One must also look at what the Open Spaces Society says on its website. If we are talking about balance, where is the balance in saying that your position is to oppose path changes? That is a complete no-no. It does not want any path changes. It goes on to say:
“Diversions out of farmyards should normally be opposed”
and that if spreading disease is given as a reason, it is invalid. How can it be invalid with coronavirus rampant?
We have a massive problem with the existing legislation. It is a legal minefield, it is costing owners thousands of pounds to prove a negative in many cases, and we are now faced with a Bill in which public access is to be opened up. I approve of that, but there will have to be a huge effort by the Government to get the present situation under control to reassure farmers about the future situation.
What will happen after 2026? If a landowner agrees a scheme over a public right of access before 2026, will it retrospectively become a bridleway or a public footpath? Will they be able to claim that when it was on a temporary basis or part of some project? These are the legal questions that farmers must face, and the Government must face up to, because at the moment it is a mess. We debated this in the Moses Room, and afterwards, a number of people who had come in to listen were very heated about the lack of progress.
I know that there have been problems and staff have been seconded to look after the Covid-19 situation, but can the Minister tell us where we have got to in trying to correct the present situation regarding footpaths?
My Lords, to begin, I take my reference point from the Book of Genesis, where Adam and Eve were told that they had to be stewards of all creation. That was further defined in the Book of Leviticus, which makes clear that the use of land is to provide abundant crops but also that it is to be a place of sanctuary. Of course, Leviticus goes further, for those who wish a literal interpretation and application of the holy book, because it says that all land must be owned for only 50 years and then passed back by the owner. So landowners who have had land for many centuries need to bear in mind that their tenancy over that land also incorporates long-standing rights of access.
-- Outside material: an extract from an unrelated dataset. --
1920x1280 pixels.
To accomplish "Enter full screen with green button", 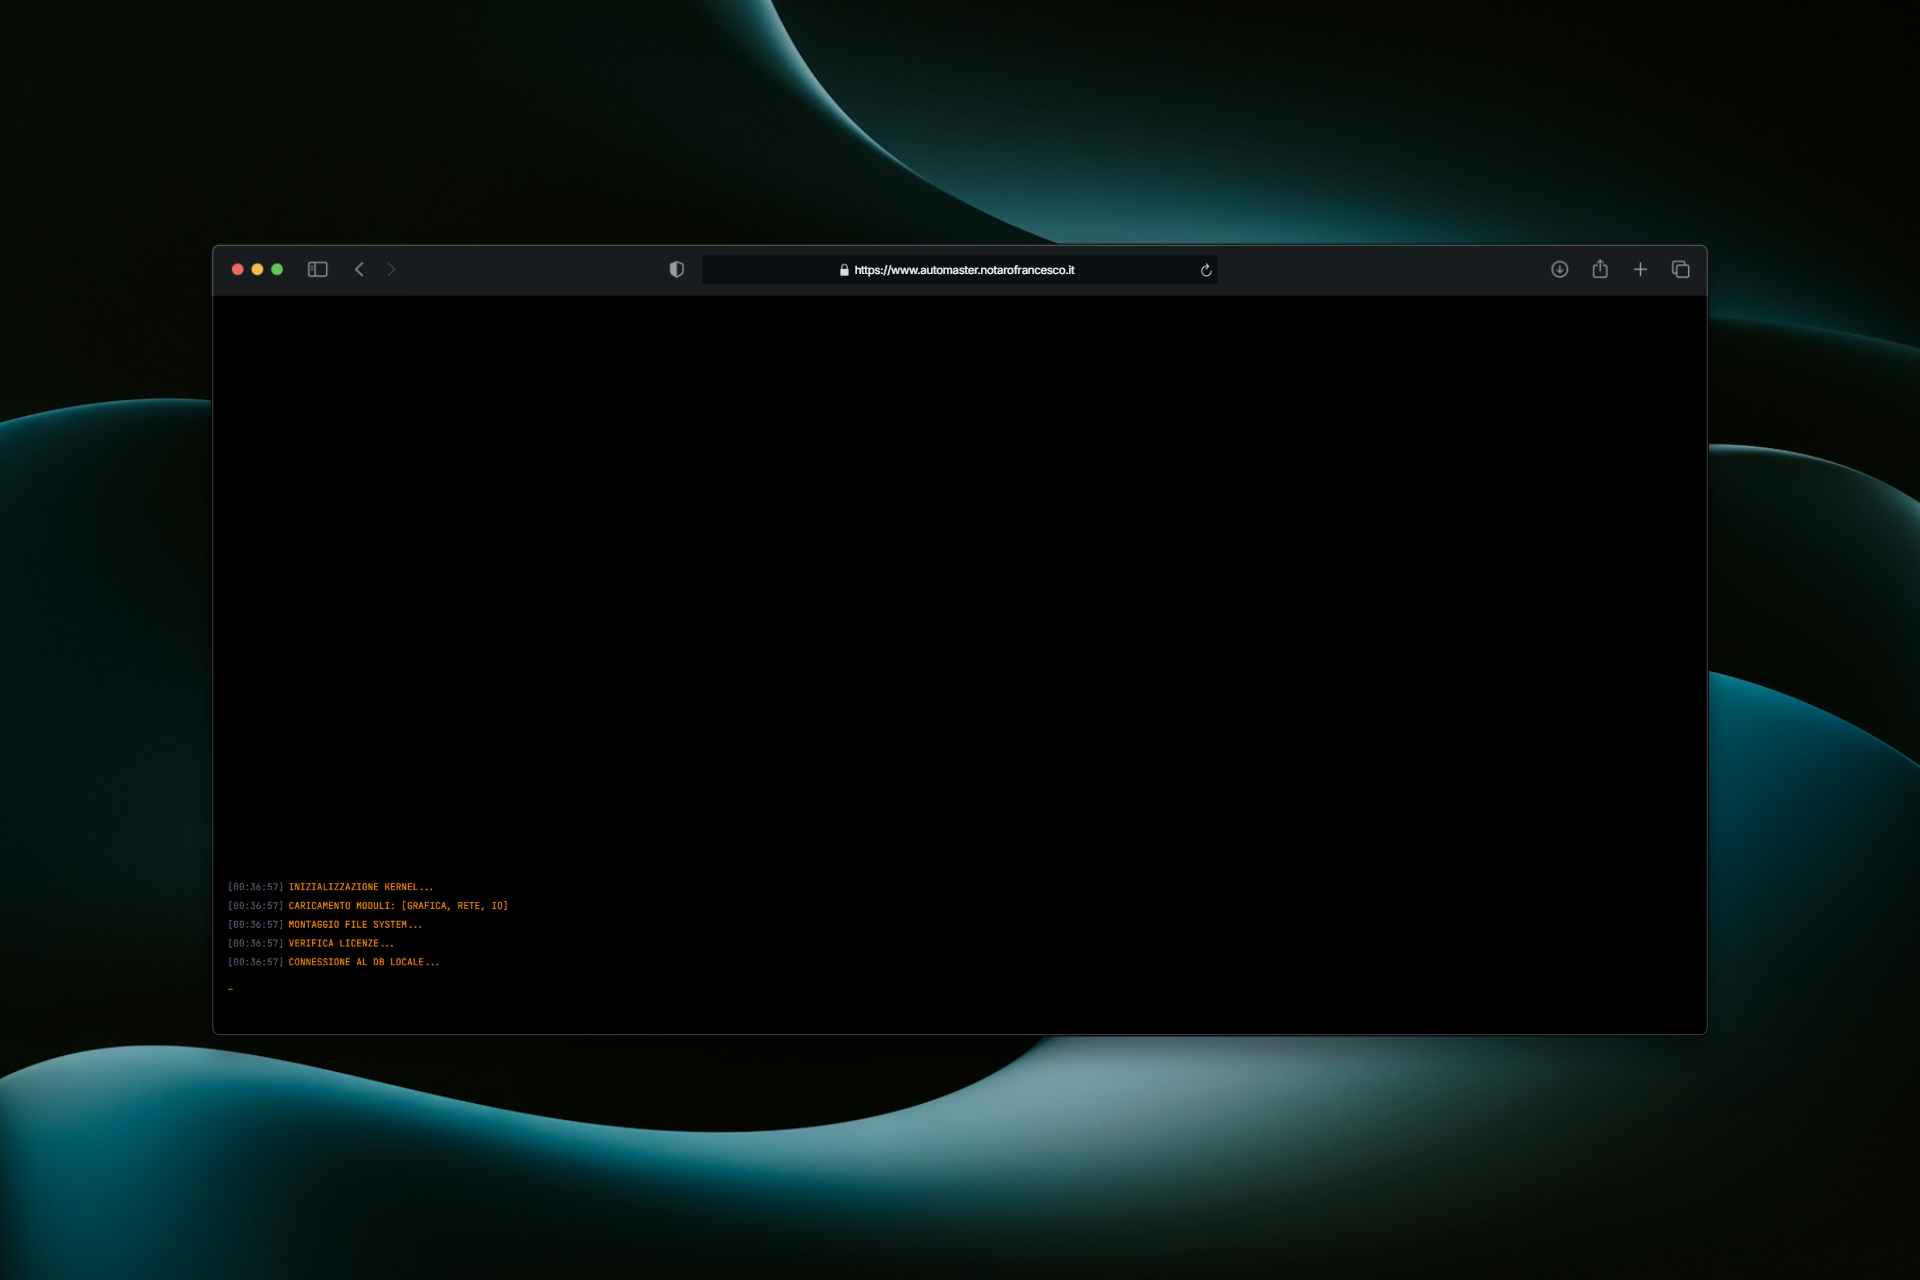I will click(x=277, y=269).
I was a little surprised to hear the noble Earl, Lord Devon, suggesting not just that the NHS budget be diverted to landowners but that access was a major problem. It has certainly not been a major problem at Powderham Castle for the hundreds of thousands of revellers who have visited to watch Noel Gallagher, Coldplay or the range of other concerts that have taken place there. We need the facts to be accurate in these debates.
Health, sanctuary and well-being are fundamental to humanity. Society cannot function without them. Access to the sanctuary of quietness away from the towns and cities is fundamental to the physical and mental well-being of the citizens of this country. There is therefore a balance to be struck between the subsidies demanded and received by the farming community year on year—be it through the new government policy or, previously, the excessive common agricultural policy—and the right of citizens to access rights of way without hindrance, to go out into the fresh air into the sanctuary, as Leviticus defined, in order for our well-being to be preserved. At this time, with the horrors of coronavirus, those rights of access are fundamental. In my view, these amendments are apposite in getting the balance right.